-- GIVEN PASSAGE --
□ □ □
Even in the United States we do not completely understand the scope of lobbying, to say nothing of its manifestations and impacts, says Professor Burdett Loomis.
Even in the United States we do not completely understand the scope of lobbying, to say nothing of its manifestations and impacts, says Professor Burdett Loomis.

In this special Sydney Ideas lecture, Professor Burdett A Loomis, the Fulbright Flinders Distinguished Chair for 2012, will discuss the birth of modern lobbying in the United States, while at the same time touching on the similarities within the Australian system.

Professor Loomis wrote an opinion piece in today's Sydney Morning Herald on the topic, titled 'Lobbyists vital, but they must be accountable'.

Corporate lobbying groups that aim to influence government decision-making have been growing in number over the past 20 years, both in Australia and United States.

In his role this year as the Flinders Fulbright Distinguished Chair Professor Burdett A Loomis, from the University of Kansas, has been researching the scope and nature of the Australian lobbying industry.
□ □ □
-- SET TASKS --
**1)** Please repeat, word for word, the part of the lobbying passage that opens with the words containing "In this special" and closes with "and United States.".
**2)** Present the listing, from its first line through the line containing "Viewport: 1349px width, 739px", as a Markdown table with the columns Row and Line, leaving out blank lines and the pictures.
The lobbying passage and the listing come from unrelated sources.

(Records of word and element locations)
□ □ □
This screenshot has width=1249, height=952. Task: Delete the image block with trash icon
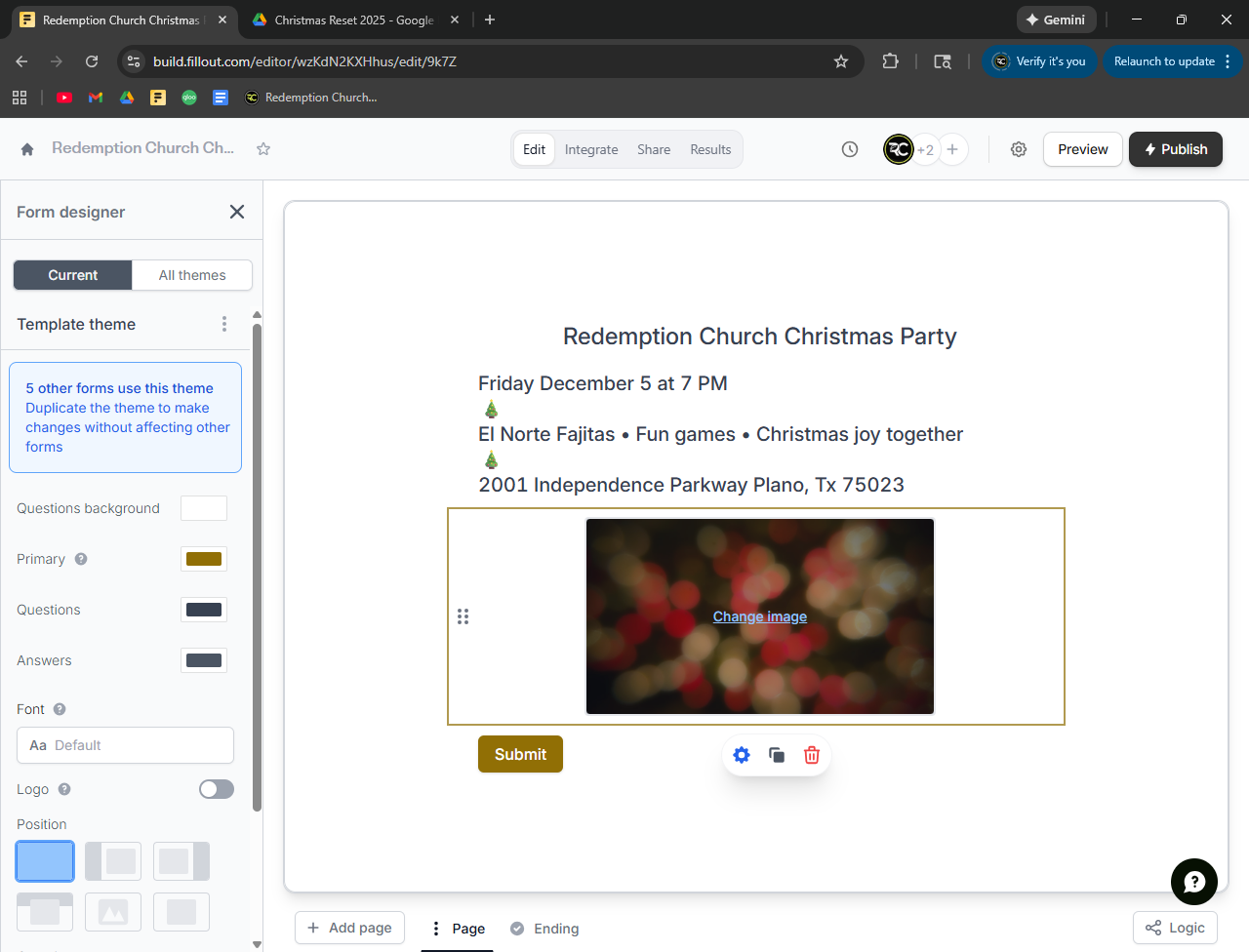point(812,755)
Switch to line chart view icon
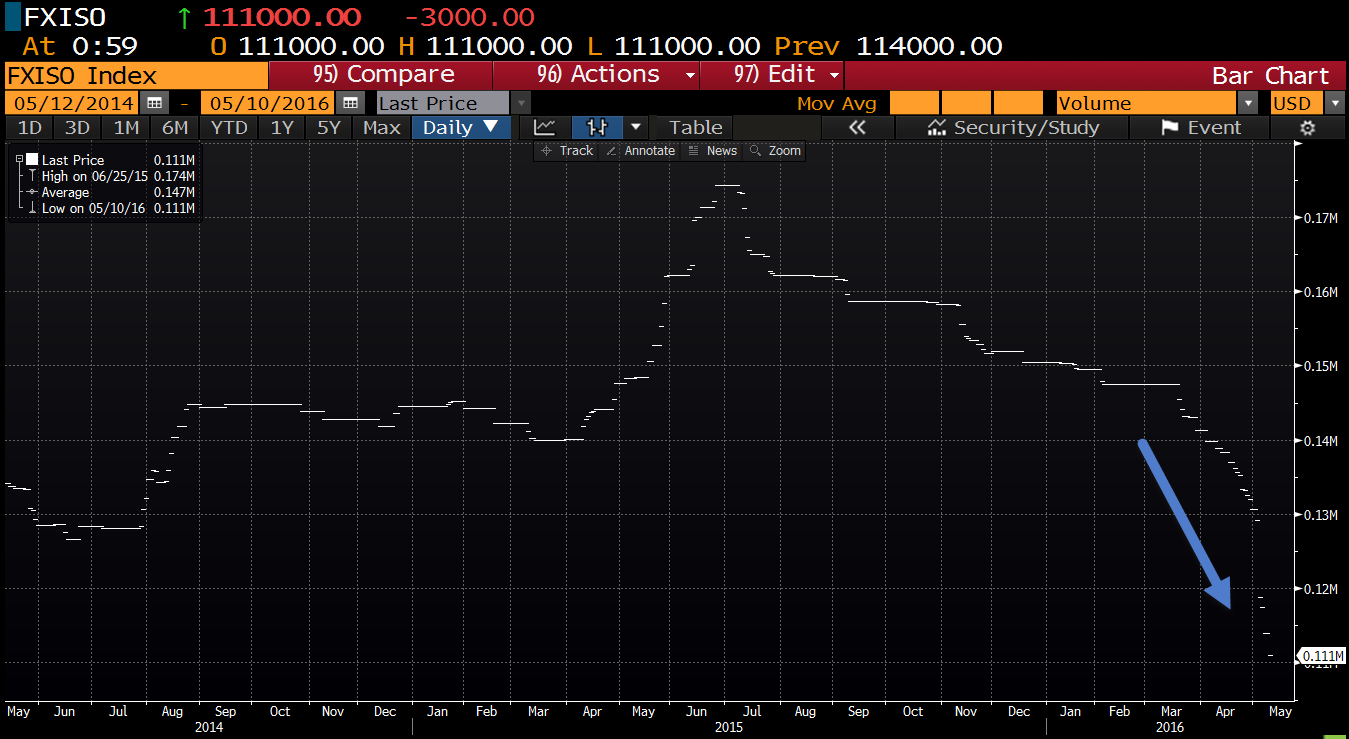Viewport: 1349px width, 739px height. point(544,127)
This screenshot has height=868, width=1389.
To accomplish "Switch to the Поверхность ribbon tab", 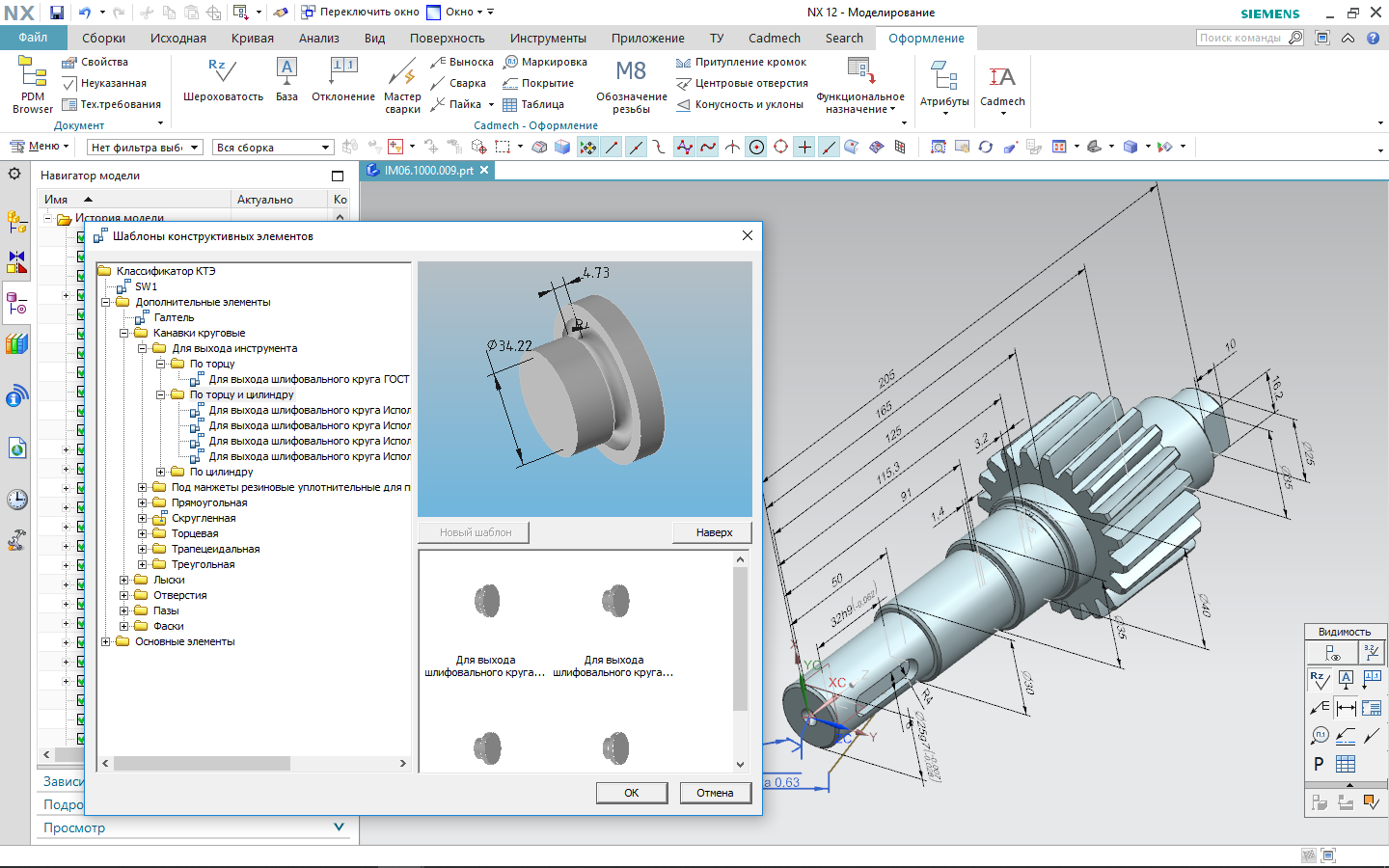I will pyautogui.click(x=447, y=39).
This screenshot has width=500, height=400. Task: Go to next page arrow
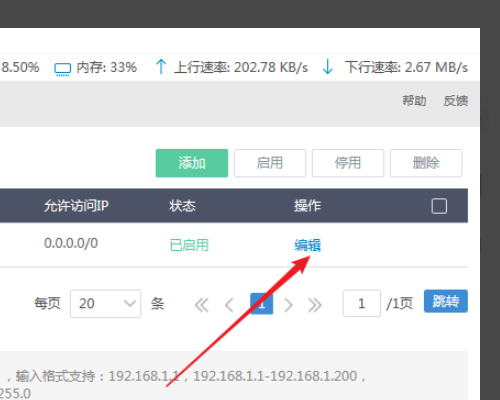[x=288, y=305]

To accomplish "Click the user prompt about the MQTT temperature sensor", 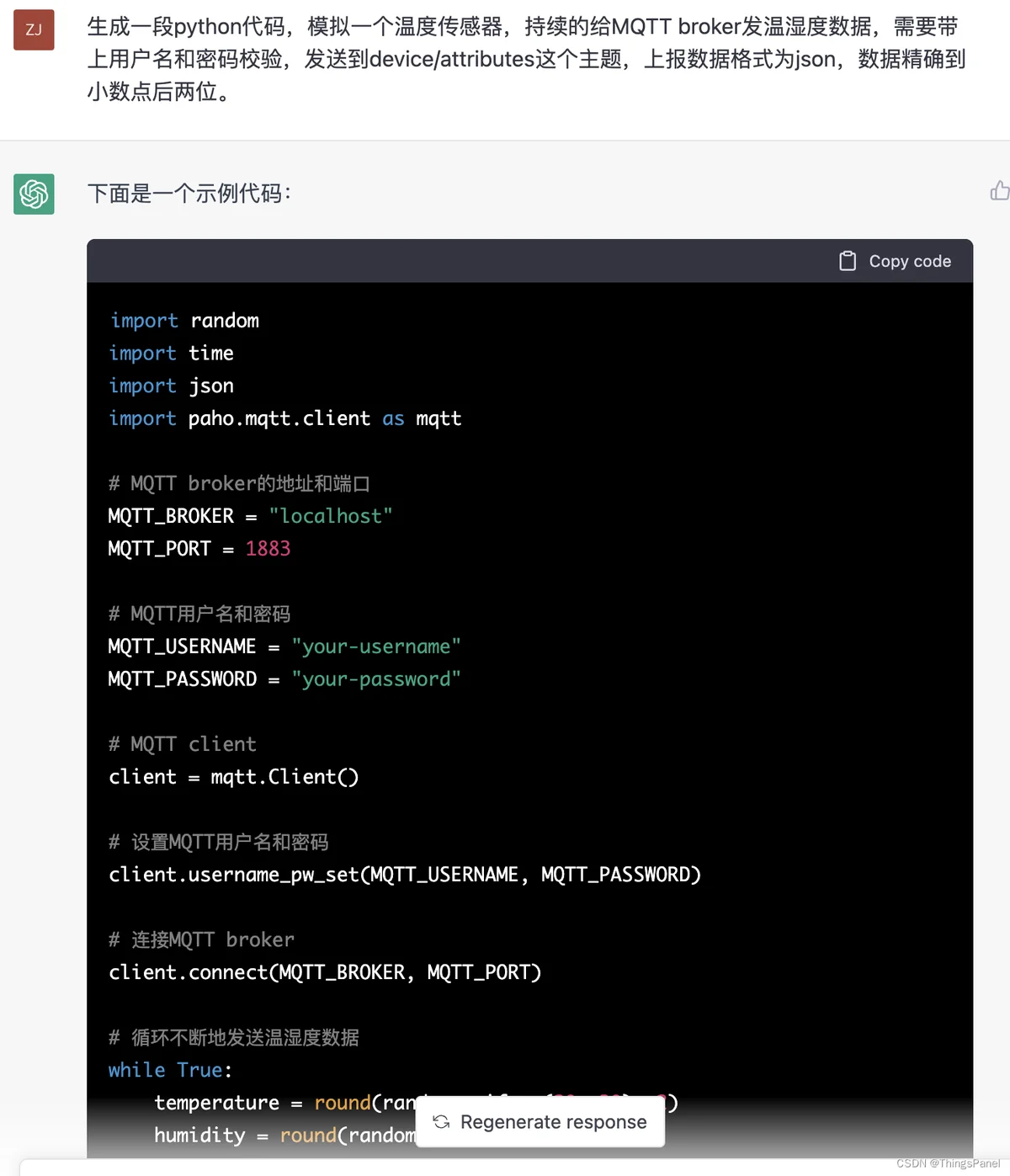I will click(526, 59).
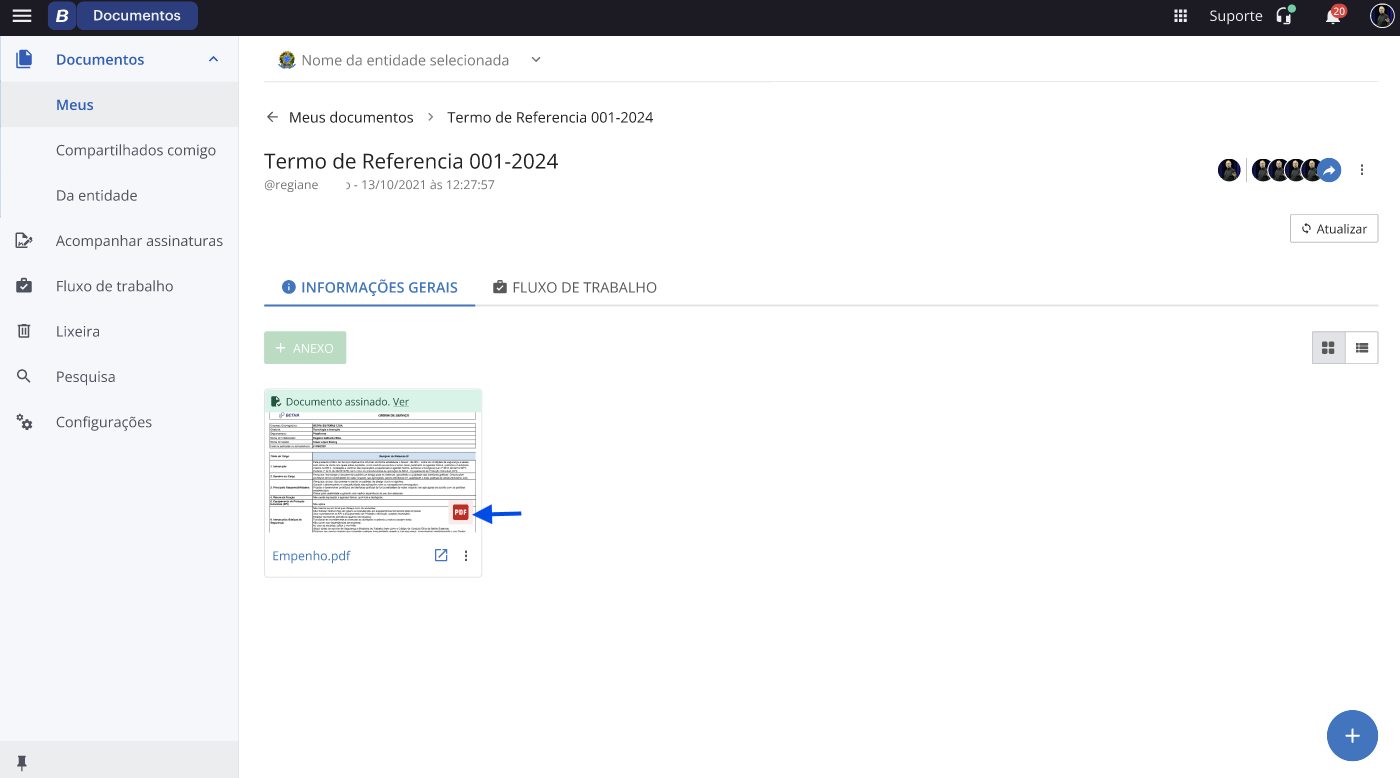Open Empenho.pdf in new window icon
1400x778 pixels.
[441, 556]
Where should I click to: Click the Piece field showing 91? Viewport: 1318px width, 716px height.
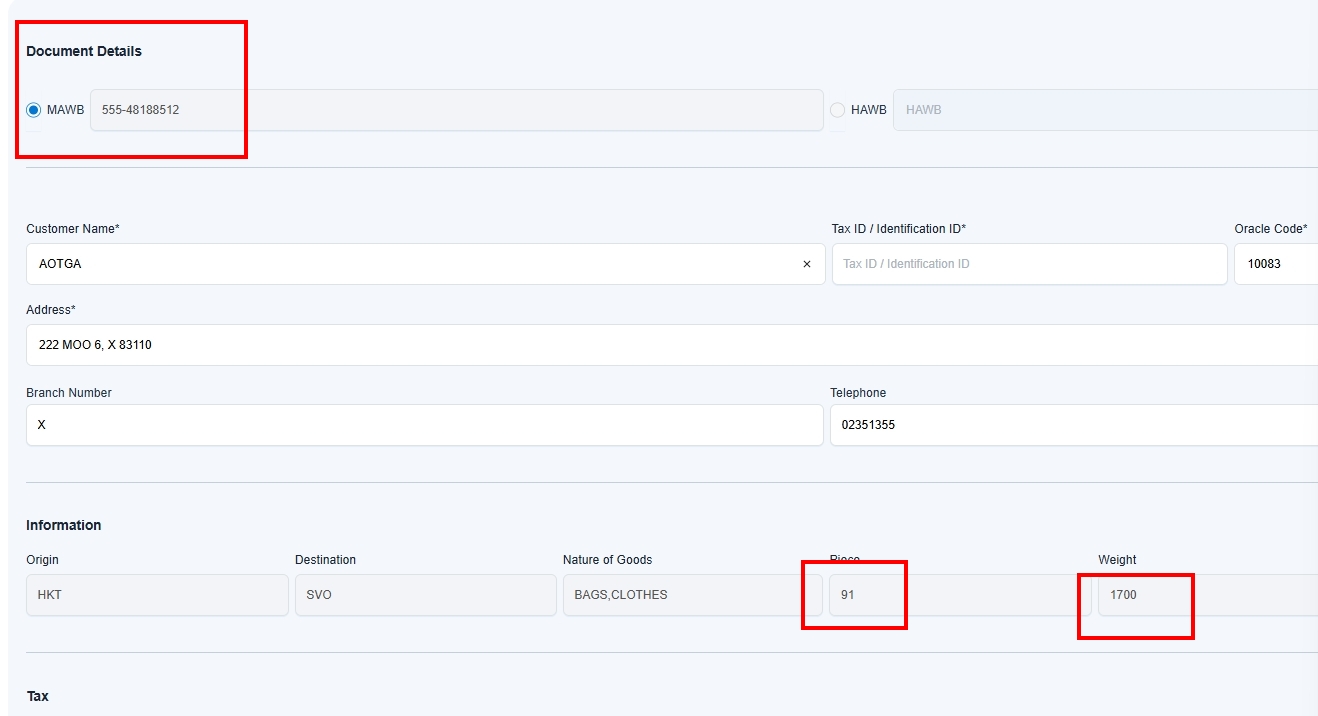tap(960, 595)

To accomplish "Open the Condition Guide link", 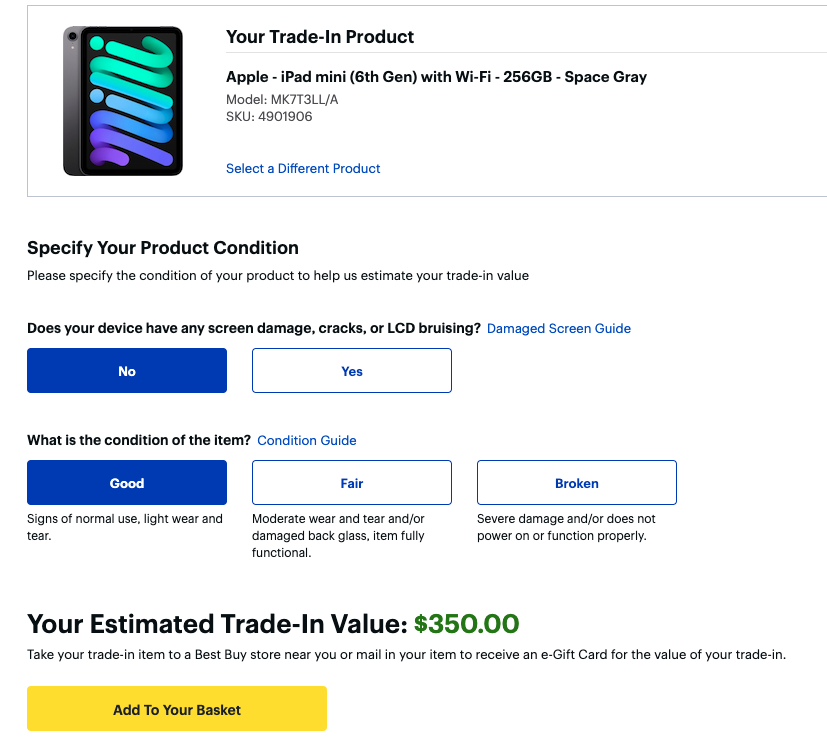I will (306, 440).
□ □ □
-- EXERCISE RESULTS --
**1)**
In this special Sydney Ideas lecture, Professor Burdett A Loomis, the Fulbright Flinders Distinguished Chair for 2012, will discuss the birth of modern lobbying in the United States, while at the same time touching on the similarities within the Australian system.

Professor Loomis wrote an opinion piece in today's Sydney Morning Herald on the topic, titled 'Lobbyists vital, but they must be accountable'.

Corporate lobbying groups that aim to influence government decision-making have been growing in number over the past 20 years, both in Australia and United States.

**2)**
| Row | Line |
|---|---|
| 1 | This screenshot has width=1249, height=952. Task: Delete the image block with trash icon |
| 2 | point(812,755) |
| 3 | Switch to line chart view icon |
| 4 | Viewport: 1349px width, 739px height. point(544,127) |